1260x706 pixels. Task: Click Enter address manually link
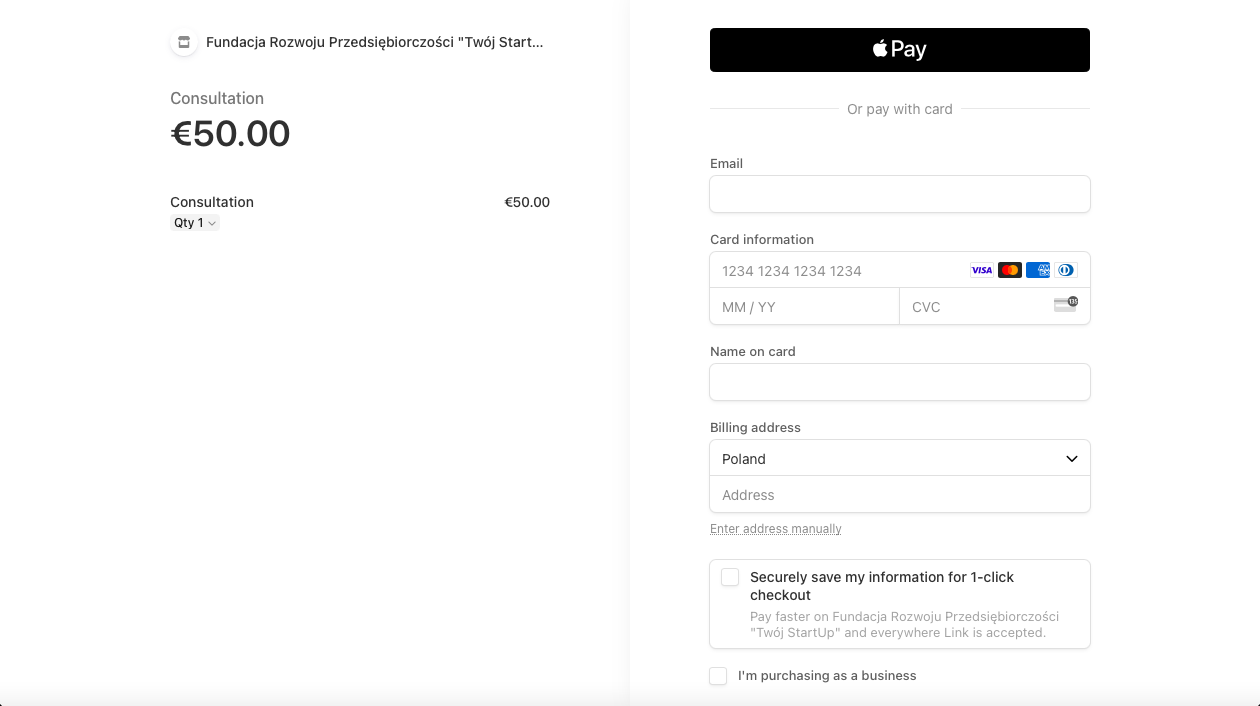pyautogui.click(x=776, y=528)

...

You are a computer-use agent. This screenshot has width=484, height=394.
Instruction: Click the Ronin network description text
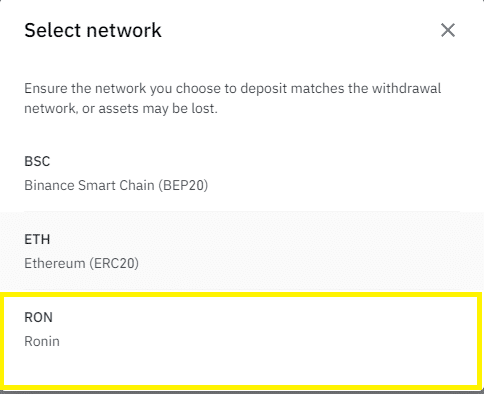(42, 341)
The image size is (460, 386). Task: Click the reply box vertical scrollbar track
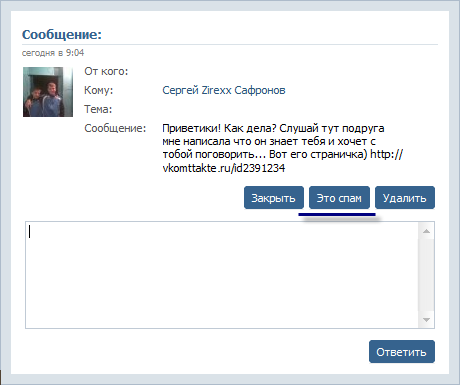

---

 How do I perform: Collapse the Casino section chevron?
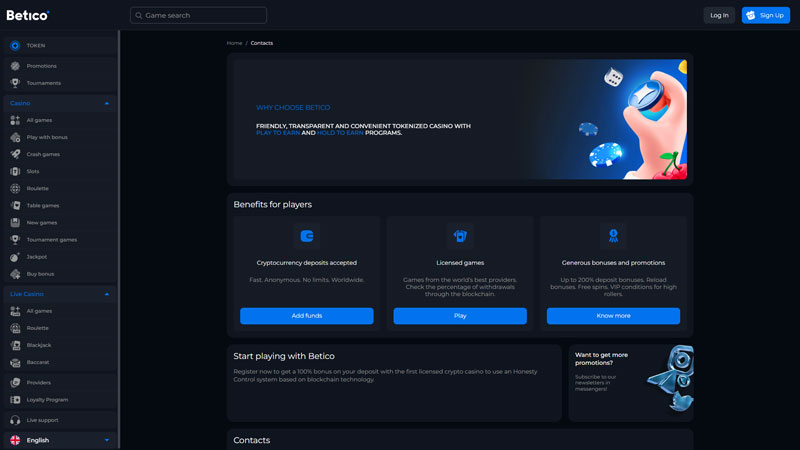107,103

#### [Problem to work on]
Write out the part that opens with the line containing "1260x706 pixels. Task: Click" and closes with the line containing "pyautogui.click(x=776, y=528)", replacing "link" with "button" and changing nothing else. Leave the pictures out of your answer.

#### [Answer]
1260x706 pixels. Task: Click Enter address manually button
pyautogui.click(x=776, y=528)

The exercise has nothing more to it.